Page 44 of In Harmony
I practically ran for my front door as if chased by a serial killer, my keys fumbling in the lock, unable to breathe until I was inside. The warmth wrapped around me, thawing my stiffened muscles a little.
Mom was sitting in the living room, a glass of wine in one hand and an interior design magazine in the other. HGTV’s House Hunters was on the flat screen TV. A young couple was wandering through a beach house, complaining mildly about everything.
“How was rehearsal?” Mom asked.
I stared. “You said you couldn’t pick me up every night.”
“And you said you’d find a ride.”
“Because you said you couldn’t pick me up.”
She sighed and turned a page. “Willow, after a long day I’m not going be up for traipsing through the cold at eleven at night. If you can’t get there and back, then you shouldn’t do it. You shouldn’t do it anyway. So silly and of no use to your college applications. Anyway, you clearly found a ride.” She glanced up at me. “Please tell me it wasn’t with that Pearce boy your father warned you about.”
I turned and stormed upstairs, her voice calling me back and then letting me go. I slammed the door to my room. The constricting cold squeeze from sitting in Justin’s truck had worn off, but I knew a night terror was going to get me. I could feel it at the edges of my consciousness, like a dark shape snickering and whispering.
I changed into my pajamas and bundled myself on the floor in my comforter beside my stack of books—strategically placed next to me—a makeshift wall of better stories than mine. As I drifted to sleep, I had the foolish belief they’d protect me.
But the pressing weight and choking lack of air came that night anyway. When I finally could draw air to breathe, I cried and cried.
Isaac
Of course, I thought, watching Willow leave with Justin Baker. That’s how it should be.
“Isaac.”
Martin nudged my arm. Too late, I yanked my gaze from Willow’s retreating form. Martin kept watching her head down the stairs, then turned back to me, a small smile on his lips.
“So. Willow Holloway.”
“What about her?”
“She’s going to make a fantastic Ophelia, won’t she? She’s nervous and a little stiff right now, but she has so much raw talent. In Act Four, we turn her loose.” His eyes gleamed as he waved at cast members as they filed out. “It will be magnificent.”
I agreed, but the thought made my stomach twist. Willow’s raw talent was born of something deep and dark. I witnessed it in her Woolgatherer audition. I recognized the heaviness in her eyes because I had it too. Loss and pain pressed down on her. She pushed through it with small smiles and a tough facade that wilted the second she turned away.
Willow was here for the same reason I was: to find some relief. To tell her story. For the first time in a long time I felt nervous about a performance, only it wasn’t my own.
“I don’t know, Marty,” I said. “It might be too much for her. Too difficult. I mean, because she’s so new to acting,” I added quickly.
“I think she can handle it,” Martin said, as the last player departed.
“If you say so,” I muttered.
Why do you care anyway?
Willow was a distraction and it was getting fucking annoying. During the entire read-through, I’d tried to keep focus on the play while my damn eyes kept going to her, radiant in a soft white sweater and jeans. The amber overhead lights threaded gold strands down the long waves of her hair. When she read her lines, her voice had a soft lilt with an undercurrent of steel. Perfect for Ophelia.

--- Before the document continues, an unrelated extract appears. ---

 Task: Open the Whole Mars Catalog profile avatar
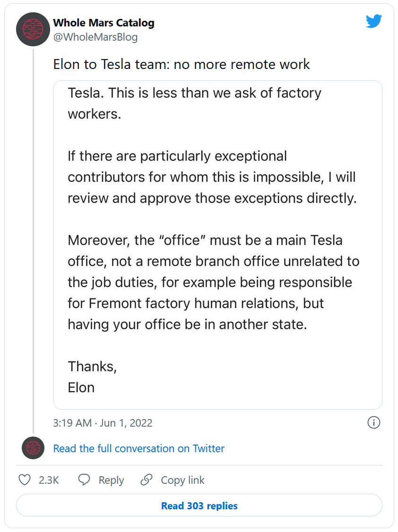click(x=33, y=29)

Ophelia was stronger than her dipshit brother or conniving father thought she was, and judging from her reading, Willow knew it too.
Goddammit.
I dragged my thoughts away from her hair—again—and vowed to get my head on straight. Do my job. Martin’s talent agents were coming for me. I needed to give them the best goddamn Hamlet they’d ever seen, not worry about the mental health of a high school girl.
Who is currently sitting in the front seat of another guy’s car.
The room was empty now, and I helped Martin stack up the chairs. The silence crackled and I could feel him gearing up to interfere in my personal business. He couldn’t help himself.
“Justin Baker seems like a nice young man.”